As Robert Alan Donovan points out, Pamela during the period of her betrothal still occupies a highly ambiguous social role: she remains technically a servant, but everyone expects her to handle herself like a lady, and ladylike conduct involves a total prohibition on the performance of any of the menial tasks to which, as a servant, Pamela has been accustomed. She must evince the proper blend of dignity and humility, making a number of touchy distinctions; for example, though she agrees to drink a toast with the august company, she declines to sit down to dinner with them. Moreover, the neighbors who visit on Friday are friendly but definitely patronizing. Pamela’s country clothes, which have been so important to her as an index of her identity and integrity, they seem to regard as a charming species of indigenous costume, and in having to play the part of “pretty Rustick,” Pamela must essentially romanticize her own biography for their amusement.

Several details in this portion of the journal raise questions about just how equitable and happy Pamela’s marriage is going to be. Some readers, for instance, may find cause for concern in Mr. B.’s tendency to objectify Pamela by putting her on display. Pamela feels quite understandably self-conscious when Mr. B. announces the approach of his “pretty Rustick” and the neighbors “all, I saw, which dash’d me, stood at the Windows and in the Door-way, looking full at me.” Mr. B.’s stage-managing of Pamela’s reunion with her father, a deeply personal scene that anyone might prefer to enact in private, gives a similar sense that he is more interested in how Pamela’s generous feelings reflect on him than in how Pamela actually feels.

The reunion with Mr. Andrews has a strong upside, too, however. Richardson has characterized Pamela’s father with touches from the ballad tradition and Christian allegory. His traversing the countryside in search of his beloved daughter recalls the plight of innumerable lamenting fathers in hoary English songs, and his elevation from the stable in Bedfordshire to the table in Lincolnshire invites us to read his story as a parable in which the last shall be first. Contrasting Mr. B.’s treatment of his future father-in-law in this scene with his irreverence toward him in Bedfordshire certainly reveals a positive moral trajectory.
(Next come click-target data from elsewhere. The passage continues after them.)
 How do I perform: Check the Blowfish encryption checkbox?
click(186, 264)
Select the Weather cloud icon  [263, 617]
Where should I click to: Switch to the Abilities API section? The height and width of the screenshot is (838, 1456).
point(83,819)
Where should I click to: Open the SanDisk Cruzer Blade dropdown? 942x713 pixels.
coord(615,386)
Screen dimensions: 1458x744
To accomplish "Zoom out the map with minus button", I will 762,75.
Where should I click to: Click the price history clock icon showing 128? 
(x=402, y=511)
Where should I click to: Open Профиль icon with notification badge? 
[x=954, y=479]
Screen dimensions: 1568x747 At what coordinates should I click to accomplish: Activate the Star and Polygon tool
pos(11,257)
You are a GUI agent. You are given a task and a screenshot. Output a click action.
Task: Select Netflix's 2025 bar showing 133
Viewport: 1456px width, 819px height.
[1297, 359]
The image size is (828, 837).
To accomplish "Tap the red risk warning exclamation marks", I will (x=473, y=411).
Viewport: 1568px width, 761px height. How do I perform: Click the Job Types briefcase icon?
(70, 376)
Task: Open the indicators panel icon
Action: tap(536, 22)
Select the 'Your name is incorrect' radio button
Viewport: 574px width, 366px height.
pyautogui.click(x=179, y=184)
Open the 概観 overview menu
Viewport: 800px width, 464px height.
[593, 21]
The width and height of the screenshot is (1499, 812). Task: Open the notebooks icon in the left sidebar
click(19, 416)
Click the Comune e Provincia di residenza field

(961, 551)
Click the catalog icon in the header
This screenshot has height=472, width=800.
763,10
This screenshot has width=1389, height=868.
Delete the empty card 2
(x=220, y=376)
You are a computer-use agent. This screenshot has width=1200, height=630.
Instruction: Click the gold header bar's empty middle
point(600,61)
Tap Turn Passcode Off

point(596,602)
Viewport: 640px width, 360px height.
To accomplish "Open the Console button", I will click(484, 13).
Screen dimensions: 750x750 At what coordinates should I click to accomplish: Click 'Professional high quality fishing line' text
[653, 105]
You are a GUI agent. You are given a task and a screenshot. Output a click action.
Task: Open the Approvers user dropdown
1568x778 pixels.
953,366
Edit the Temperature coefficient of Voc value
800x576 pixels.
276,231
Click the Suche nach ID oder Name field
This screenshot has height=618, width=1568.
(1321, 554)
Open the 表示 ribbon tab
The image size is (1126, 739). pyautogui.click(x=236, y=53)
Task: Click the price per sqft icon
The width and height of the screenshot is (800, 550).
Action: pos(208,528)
Further religious echoes augur not just the personal reformation of Mr. B. but also the general restoration of harmony and propriety in the household. The family chapel, which had fallen into disuse, is now “being got in tolerable Order” at Pamela’s request and will “always be kept in Order for the future.” Meanwhile, a shift in the characters’ uses of language signals the adoption of Pamela and her values by a formerly decadent establishment. Mr. B.’s scriptural duet with Mr. Williams is an image of reconciliation, and not simply because the Squire, under Pamela’s influence, has managed to overlook his differences with the clergyman. Mr. B.’s appreciative reading of Pamela’s re-written Psalm 137 suggests that he has accepted the legitimacy of her protest against her captivity and now espouses the values on which she based it. Further, the splicing of Pamela’s version with the Authorized Version symbolizes the alignment of Pamela with the established church; that church’s preeminent local representative, the vicar Mr. Peters, who once doubted her chastity and refused to aid in her escape, is now among her admiring audience and will participate in her wedding.